- Map of Nazi Germany showing its administrative subdivisions (Gaue and Reichsgaue)
- Capital: Innsbruck
- • 1939: 330,892
- • 1938–1945: Franz Hofer
- • Anschluss: 12 March 1938
- • German surrender: 8 May 1945
| Preceded by | Succeeded by |
| / Tyrol; / Vorarlberg | Tyrol / ; Vorarlberg / |
- Today part of: Austria

= Reichsgau Tirol-Vorarlberg =

Administrative division of Nazi Germany

The Reichsgau Tyrol-Vorarlberg (German: Reichsgau Tirol-Vorarlberg) was an administrative division of Nazi Germany consisting of Vorarlberg and North Tyrol (both in Austria). It existed from 1938 to 1945. It did not include East Tyrol (Lienz), which was instead part of Reichsgau Carinthia.

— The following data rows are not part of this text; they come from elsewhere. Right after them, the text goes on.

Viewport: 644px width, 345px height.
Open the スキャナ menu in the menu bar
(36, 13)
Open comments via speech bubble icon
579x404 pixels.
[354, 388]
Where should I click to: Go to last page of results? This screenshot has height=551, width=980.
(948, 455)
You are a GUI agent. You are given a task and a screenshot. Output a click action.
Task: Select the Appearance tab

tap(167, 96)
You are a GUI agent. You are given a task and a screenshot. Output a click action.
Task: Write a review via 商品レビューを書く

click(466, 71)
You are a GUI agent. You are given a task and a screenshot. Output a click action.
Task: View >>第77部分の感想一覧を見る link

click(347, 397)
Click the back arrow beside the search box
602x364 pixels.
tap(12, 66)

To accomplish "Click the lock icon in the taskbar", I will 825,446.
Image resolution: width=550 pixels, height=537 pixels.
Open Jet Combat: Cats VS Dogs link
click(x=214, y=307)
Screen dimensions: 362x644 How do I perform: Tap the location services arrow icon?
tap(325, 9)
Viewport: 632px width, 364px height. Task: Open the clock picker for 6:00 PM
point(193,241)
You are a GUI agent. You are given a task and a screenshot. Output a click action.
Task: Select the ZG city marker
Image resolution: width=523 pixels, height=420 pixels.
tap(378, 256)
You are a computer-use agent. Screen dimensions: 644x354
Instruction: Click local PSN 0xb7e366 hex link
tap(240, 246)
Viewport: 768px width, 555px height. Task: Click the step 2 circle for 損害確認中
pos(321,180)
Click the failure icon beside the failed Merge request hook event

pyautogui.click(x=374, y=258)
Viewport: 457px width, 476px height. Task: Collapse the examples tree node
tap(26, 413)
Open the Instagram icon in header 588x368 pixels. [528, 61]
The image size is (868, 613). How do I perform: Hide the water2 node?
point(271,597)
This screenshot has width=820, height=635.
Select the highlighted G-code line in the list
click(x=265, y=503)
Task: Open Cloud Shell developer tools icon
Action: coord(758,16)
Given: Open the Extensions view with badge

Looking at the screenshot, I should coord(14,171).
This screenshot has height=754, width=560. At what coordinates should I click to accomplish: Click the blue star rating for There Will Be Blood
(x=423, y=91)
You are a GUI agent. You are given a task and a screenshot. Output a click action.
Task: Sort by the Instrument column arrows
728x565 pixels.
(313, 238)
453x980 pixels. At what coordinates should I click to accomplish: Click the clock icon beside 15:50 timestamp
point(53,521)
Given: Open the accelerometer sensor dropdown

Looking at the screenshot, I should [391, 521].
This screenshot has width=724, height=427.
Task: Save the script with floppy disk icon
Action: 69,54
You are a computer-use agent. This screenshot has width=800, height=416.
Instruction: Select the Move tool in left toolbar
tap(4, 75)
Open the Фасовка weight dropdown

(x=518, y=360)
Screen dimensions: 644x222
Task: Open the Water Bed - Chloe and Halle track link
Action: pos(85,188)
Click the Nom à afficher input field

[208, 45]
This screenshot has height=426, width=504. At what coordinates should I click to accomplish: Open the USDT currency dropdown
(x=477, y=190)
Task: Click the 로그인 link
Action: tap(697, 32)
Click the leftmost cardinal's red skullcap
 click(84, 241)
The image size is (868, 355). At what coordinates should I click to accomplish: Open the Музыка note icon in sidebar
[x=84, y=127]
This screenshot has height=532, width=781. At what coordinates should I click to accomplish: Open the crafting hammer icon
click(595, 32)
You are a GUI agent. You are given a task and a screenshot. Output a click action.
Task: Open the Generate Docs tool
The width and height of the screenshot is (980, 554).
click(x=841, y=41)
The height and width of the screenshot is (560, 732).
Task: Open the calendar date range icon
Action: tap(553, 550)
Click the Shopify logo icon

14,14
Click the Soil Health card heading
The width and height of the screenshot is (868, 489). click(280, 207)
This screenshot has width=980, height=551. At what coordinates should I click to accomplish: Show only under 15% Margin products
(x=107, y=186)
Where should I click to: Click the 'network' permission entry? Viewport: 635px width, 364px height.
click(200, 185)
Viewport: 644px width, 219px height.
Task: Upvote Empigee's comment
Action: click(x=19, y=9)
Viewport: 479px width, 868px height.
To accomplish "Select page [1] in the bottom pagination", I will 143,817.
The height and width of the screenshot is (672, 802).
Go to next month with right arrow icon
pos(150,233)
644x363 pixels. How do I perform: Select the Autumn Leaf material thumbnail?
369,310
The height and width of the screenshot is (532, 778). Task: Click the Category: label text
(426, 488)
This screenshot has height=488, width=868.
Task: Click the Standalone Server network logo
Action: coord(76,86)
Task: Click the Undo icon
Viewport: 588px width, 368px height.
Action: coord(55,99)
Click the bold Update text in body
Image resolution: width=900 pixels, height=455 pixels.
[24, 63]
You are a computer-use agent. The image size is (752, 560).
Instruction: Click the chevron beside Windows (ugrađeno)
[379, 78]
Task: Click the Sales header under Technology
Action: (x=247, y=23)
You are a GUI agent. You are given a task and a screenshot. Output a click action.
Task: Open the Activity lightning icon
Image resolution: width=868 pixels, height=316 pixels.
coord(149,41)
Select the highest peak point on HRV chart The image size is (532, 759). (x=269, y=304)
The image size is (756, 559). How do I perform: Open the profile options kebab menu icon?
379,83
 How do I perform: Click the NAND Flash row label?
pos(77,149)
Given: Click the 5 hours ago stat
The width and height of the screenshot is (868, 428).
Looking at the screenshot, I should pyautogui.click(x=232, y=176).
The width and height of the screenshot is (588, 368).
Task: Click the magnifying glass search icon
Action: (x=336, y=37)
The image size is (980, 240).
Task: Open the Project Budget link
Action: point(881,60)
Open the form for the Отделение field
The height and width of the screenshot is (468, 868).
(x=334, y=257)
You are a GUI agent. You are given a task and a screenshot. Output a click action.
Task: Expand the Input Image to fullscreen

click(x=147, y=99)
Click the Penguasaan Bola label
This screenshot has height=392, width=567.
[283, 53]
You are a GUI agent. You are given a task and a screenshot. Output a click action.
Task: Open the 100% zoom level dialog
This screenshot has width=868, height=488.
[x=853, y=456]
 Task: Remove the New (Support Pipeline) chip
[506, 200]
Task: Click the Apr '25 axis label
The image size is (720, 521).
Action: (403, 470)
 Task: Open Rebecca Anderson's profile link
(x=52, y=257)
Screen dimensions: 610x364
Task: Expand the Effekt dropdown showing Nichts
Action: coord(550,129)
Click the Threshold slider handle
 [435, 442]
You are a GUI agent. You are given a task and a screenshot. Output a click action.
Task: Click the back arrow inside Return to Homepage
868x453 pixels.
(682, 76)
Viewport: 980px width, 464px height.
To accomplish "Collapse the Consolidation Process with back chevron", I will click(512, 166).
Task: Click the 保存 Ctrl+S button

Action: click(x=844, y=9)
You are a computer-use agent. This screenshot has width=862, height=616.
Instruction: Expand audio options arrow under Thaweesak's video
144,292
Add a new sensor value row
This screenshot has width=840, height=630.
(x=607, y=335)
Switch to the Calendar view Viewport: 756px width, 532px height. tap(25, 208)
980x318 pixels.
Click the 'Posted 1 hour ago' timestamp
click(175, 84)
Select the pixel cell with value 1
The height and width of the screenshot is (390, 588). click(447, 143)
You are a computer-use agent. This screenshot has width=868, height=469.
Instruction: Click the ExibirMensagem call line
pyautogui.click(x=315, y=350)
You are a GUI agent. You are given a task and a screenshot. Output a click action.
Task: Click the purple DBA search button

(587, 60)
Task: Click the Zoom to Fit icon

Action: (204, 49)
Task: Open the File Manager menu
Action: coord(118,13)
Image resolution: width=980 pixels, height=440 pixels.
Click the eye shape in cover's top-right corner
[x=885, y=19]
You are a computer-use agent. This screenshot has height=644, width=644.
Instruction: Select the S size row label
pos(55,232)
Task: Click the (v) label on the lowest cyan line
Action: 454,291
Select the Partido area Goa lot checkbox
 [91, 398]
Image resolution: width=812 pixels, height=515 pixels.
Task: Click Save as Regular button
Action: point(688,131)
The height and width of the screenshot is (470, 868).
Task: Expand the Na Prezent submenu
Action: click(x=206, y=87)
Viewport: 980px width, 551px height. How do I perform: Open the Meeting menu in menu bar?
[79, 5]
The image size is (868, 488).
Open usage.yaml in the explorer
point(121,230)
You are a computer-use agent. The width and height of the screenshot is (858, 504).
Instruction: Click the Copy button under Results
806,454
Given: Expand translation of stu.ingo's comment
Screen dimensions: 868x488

After the Italian Armistice with the Allies the Italian provinces of Belluno, South Tyrol and Trentino were placed under direct German control as the Operational Zone of the Alpine Foothills (Operationszone Alpenvorland, OZAV), which was de facto annexed and administered as part of Tyrol-Vorarlberg.

==History==
The Nazi Gau (plural Gaue) system was originally established in a party conference on 22 May 1926, in order to improve administration of the party structure. From 1933 onwards, after the Nazi seizure of power, the Gaue increasingly replaced the German states as administrative subdivisions in Germany. On 12 March 1938 Nazi Germany annexed Austria and on 24 May the Austrian provinces were reorganized and replaced by seven Nazi party Gaue. Under the Ostmarkgesetz law of 14 April 1939 with effect of 1 May, the Austrian Gaue were raised to the status of Reichsgaue and their Gauleiters were subsequently also named Reichsstatthalters.

At the head of each Gau stood a Gauleiter, a position which became increasingly more powerful, especially after the outbreak of the Second World War. Local Gauleiters were in charge of propaganda and surveillance and, from September 1944 onwards, the Volkssturm and the defence of the Gau.

The position of Gauleiter in Tyrol-Vorarlberg was held by Franz Hofer throughout the Reichsgau's history from 1938 to 1945.

At the end of the Second World War, Tyrol-Vorarlberg became the French occupation zone in Austria.